- _What to produce_
Set the listing down again exactly, please, apart from its pictures.

- _Source information_

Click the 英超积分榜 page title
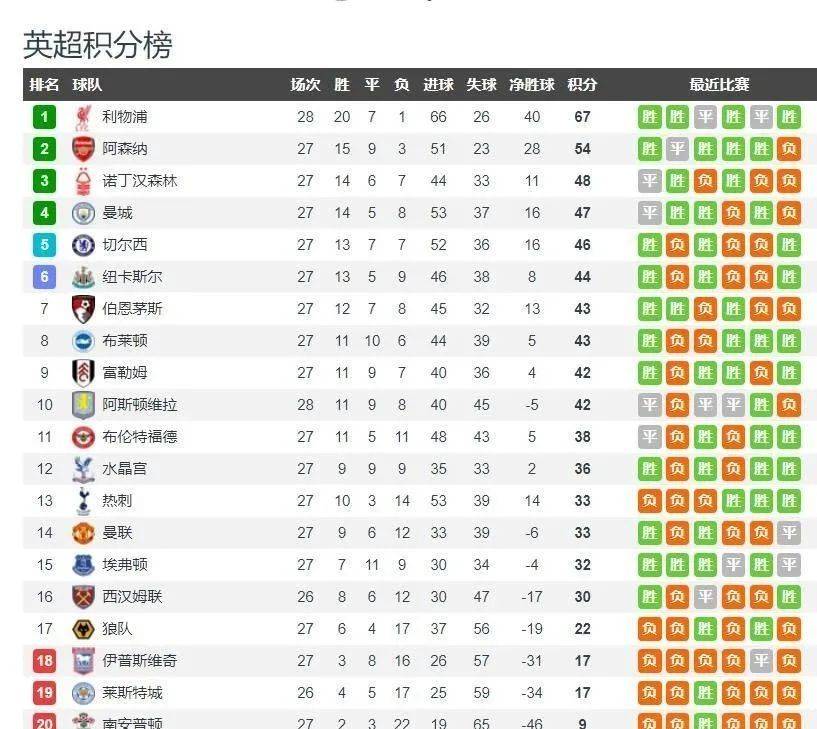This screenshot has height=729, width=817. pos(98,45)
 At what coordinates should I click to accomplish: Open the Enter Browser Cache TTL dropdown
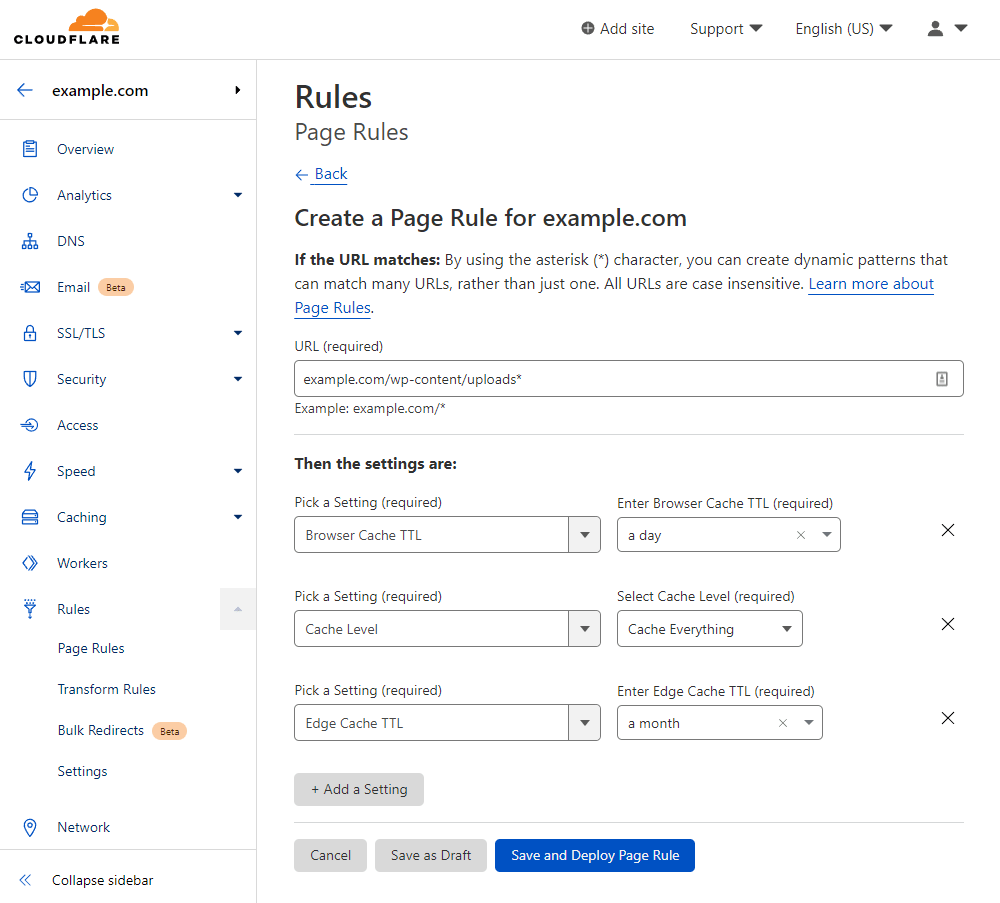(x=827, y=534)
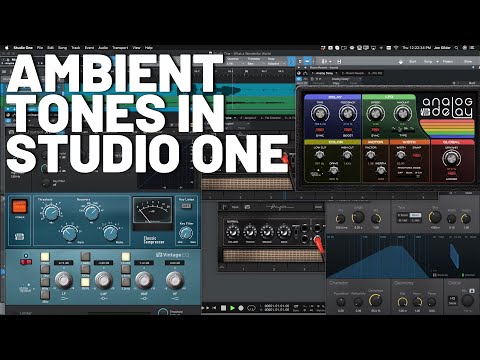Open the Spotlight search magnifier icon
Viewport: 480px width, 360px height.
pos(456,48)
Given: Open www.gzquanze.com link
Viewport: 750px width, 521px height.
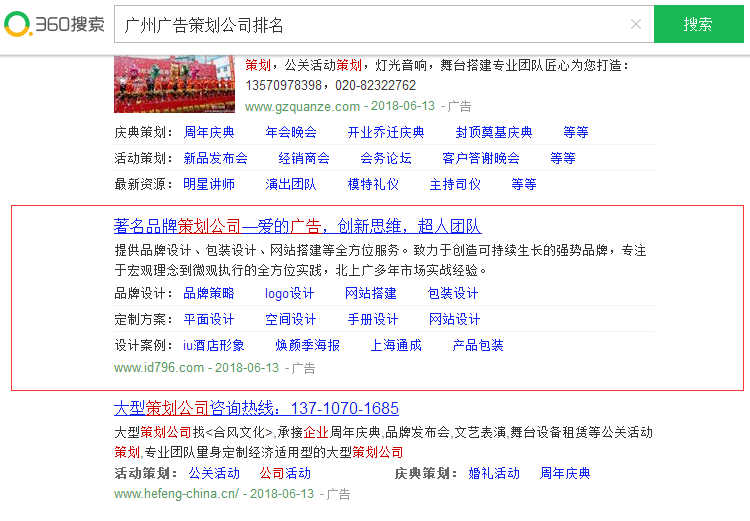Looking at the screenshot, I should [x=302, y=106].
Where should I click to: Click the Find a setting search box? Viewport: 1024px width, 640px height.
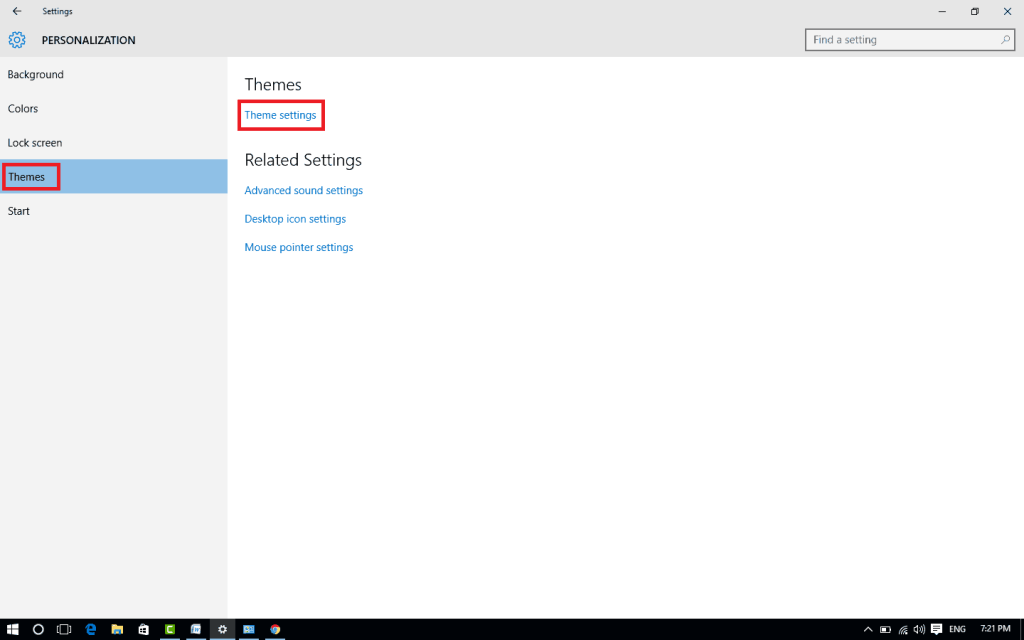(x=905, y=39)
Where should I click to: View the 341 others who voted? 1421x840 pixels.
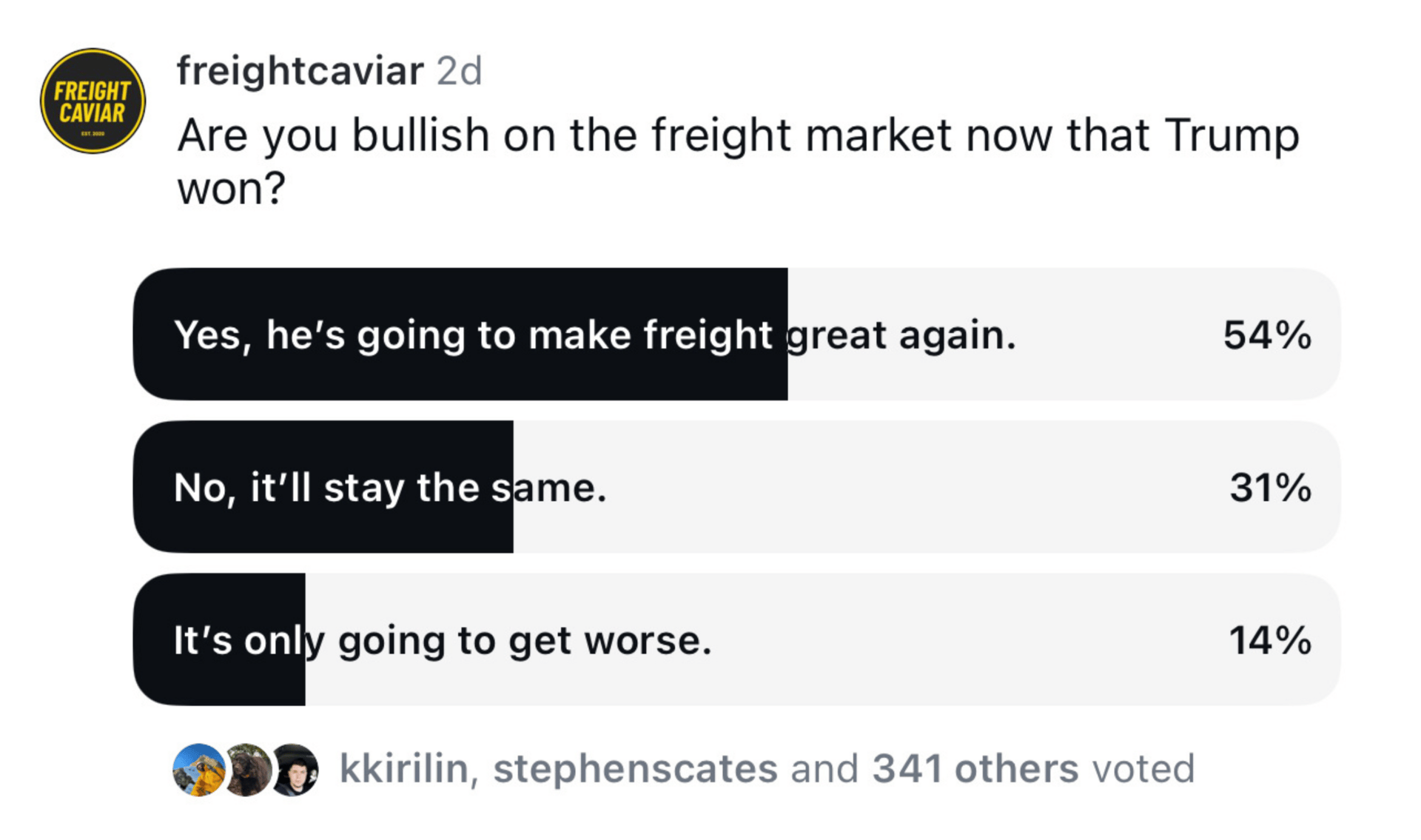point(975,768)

- _Answer section_
Click the 英超积分榜 page title
This screenshot has height=729, width=817. pos(98,45)
 At what coordinates should I click to accomplish: Open the Enter Browser Cache TTL dropdown
(x=827, y=534)
Open the Spotlight search magnifier icon
Viewport: 480px width, 360px height.
pos(456,48)
Given: Open www.gzquanze.com link
Viewport: 750px width, 521px height.
Looking at the screenshot, I should [x=302, y=106].
Where should I click to: Click the Find a setting search box? Viewport: 1024px width, 640px height.
(x=905, y=39)
Where should I click to: View the 341 others who voted? 1421x840 pixels.
point(975,768)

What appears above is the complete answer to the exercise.